To my dear friend Amy, thank you for the inspiration. Sorry you never got the original card. You are always in my heart and always fabulous. To the new quadragenarian, Happy Birthday! and thanks for your good energy. To anyone having a hard time dealing with me right now, well...

Have your psychologist call my psychologist. I'll be in the studio. Doing the best I can.

Friday, June 17, 2011

1,088 screws

Numbing? Soothing? (By the way, this is a family channel ;)

We all bear pain in our lives. I'd like to believe that we are given what we can handle. But, How do we handle it? So often we resort to compulsions and addictions that merely reinforce the pain.  What is it that draws us to make the same decision of regret. Is the repetition and familiarity of the outcome comforting?
It is awfully brave to face our pain and walk through it. It is probably the more healthy choice too. We don't always have the luxury of that choice. On occasion, the pain really is too much. At these times, anaesthasia is a survival mechanism that works.
Consider productive forms of anaesthesia. Consider art. To refine your art, often repetition is required. Miniscule details need addressed, over and over. Be it music, writing, sculpting, running, cooking.... The body and mind need to absorb the exercise into your muscular and nervous system in order to make it a part of your being. At other times, a project just needs excessive, minute attention. Either way, here's a chance to sooth yourself without robbing your soul.

Let your body and mind find comfort in the exercise. Focus on the repeat. Let yourself be lost in the task. Let yourself be part of the art of healing. Something good may come of it.

Sunday, May 22, 2011

Community Art

Community is a term that meant little to me until I became a mother. Not much unique about that. Awareness at becoming a community member is rich and rewarding. Children are often the impetus. The excitement arises though when art is added to the mix.
For centuries, art was part of an everyday persons living. Every handcrafted pot, story or song was inscribed with art and soul. Now we commit art to museums and galleries, recognizing and celebrating a select few. Our personal experiences and abilities appear trivialized in comparison. Items we use daily, including songs and entertainment are manufactured. At this point it's even trite to ask, "Have we lost soul with this transgression?"

What happens when we bring community art back to our lives? The City of Philadelphia Mural Arts Program says it well, "When we create art with each other and for each other, the force of life can triumph."
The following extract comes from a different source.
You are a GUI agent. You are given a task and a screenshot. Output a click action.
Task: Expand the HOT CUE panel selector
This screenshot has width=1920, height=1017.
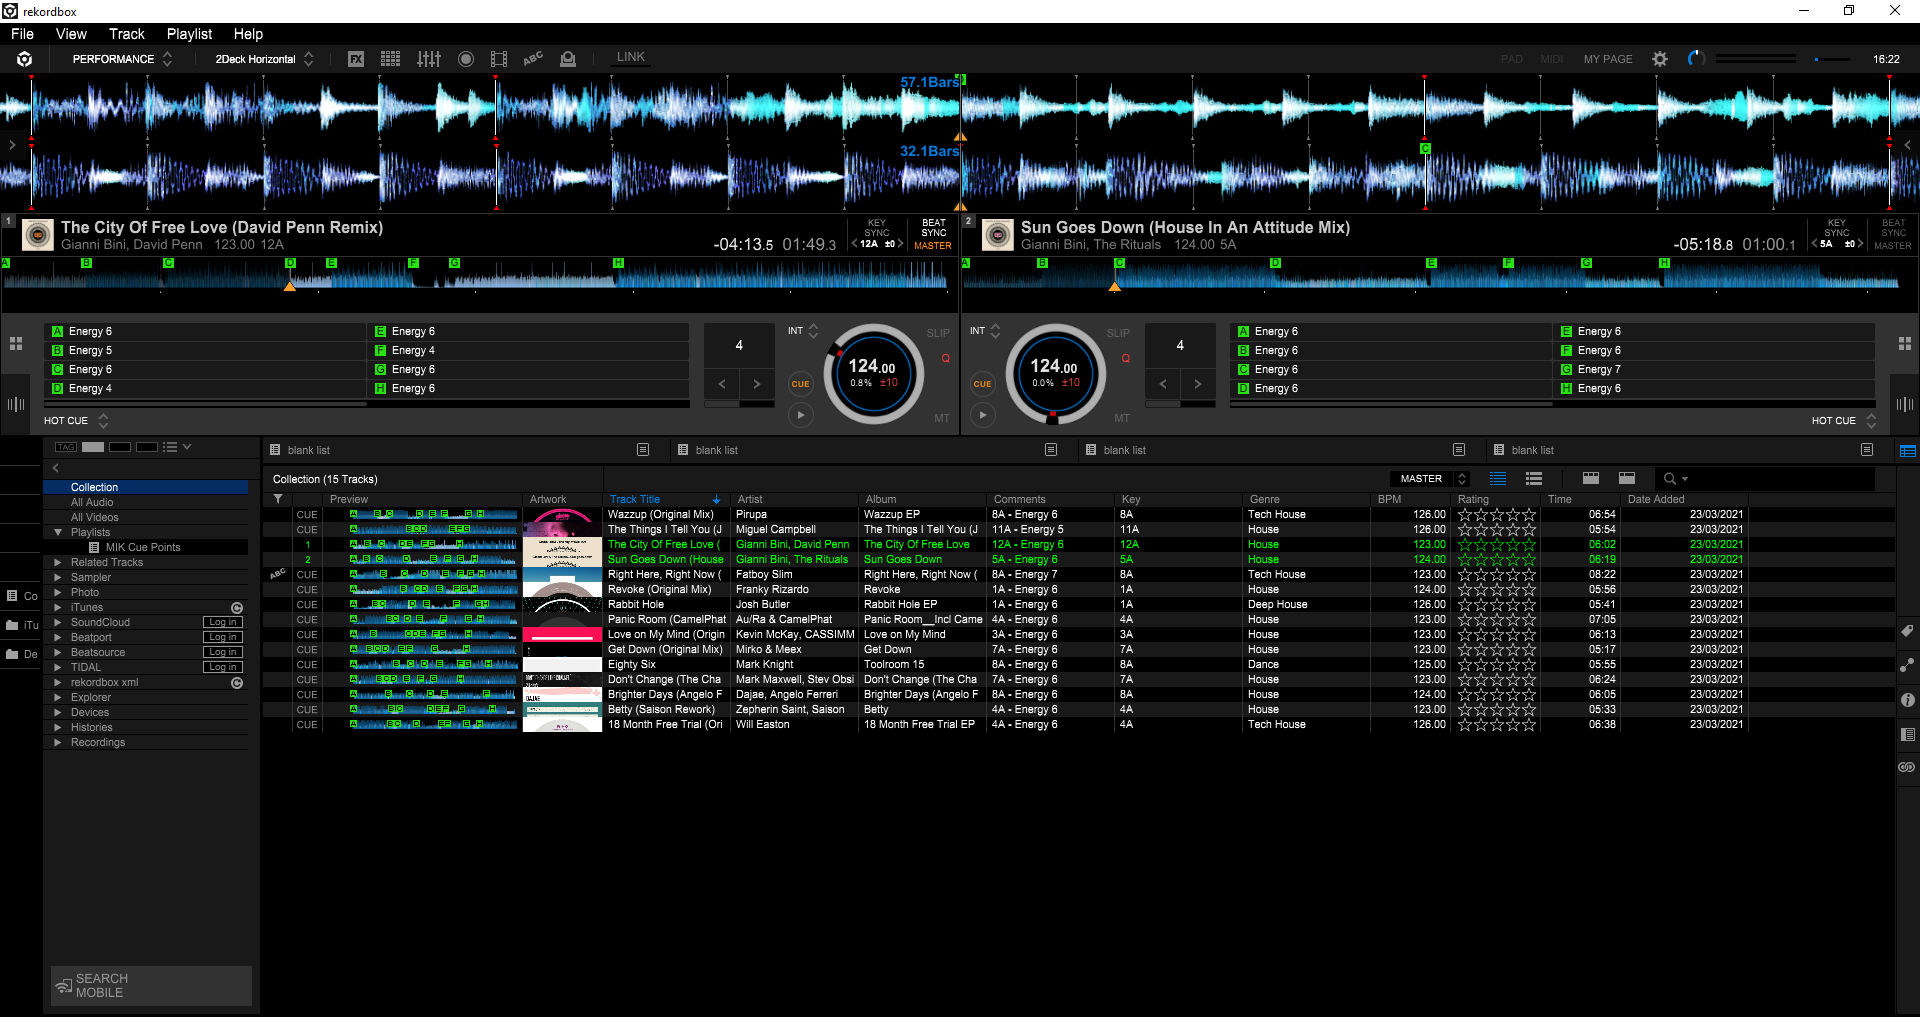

Eager assistants, Owen and Liam
A few weeks ago I delegated part of a community art project. The  response I got was warm and genuine, "I'm looking forward to doing this!" Formerly a manager of a facilities team, I don't recall receiving that kind of enthusiasm as design tasks were administered. Maybe it's not fair to compare the two scenarios. There are too many variables distinguishing them. Rather than rack my brain in analysis though, I will accept and appreciate that I am part of a more triumphant life force now.

Tuesday, May 10, 2011

Credits


Carpentry by Todd


Template Designs by LeeAnn


Joy by Jack





Wednesday, May 4, 2011

the debut

What to do when you find your bathtub full of bottlecaps?
Start a blog, of course!

It is with joy I find myself in this situation, at the heart of a community art project. LeeAnn Stover and I are directing a project for the Blue Bell Montessori Children's House. With the help of many hands, big and small, gallons of plastic bottlecaps are soon to be converted into a mosaic for the children's garden.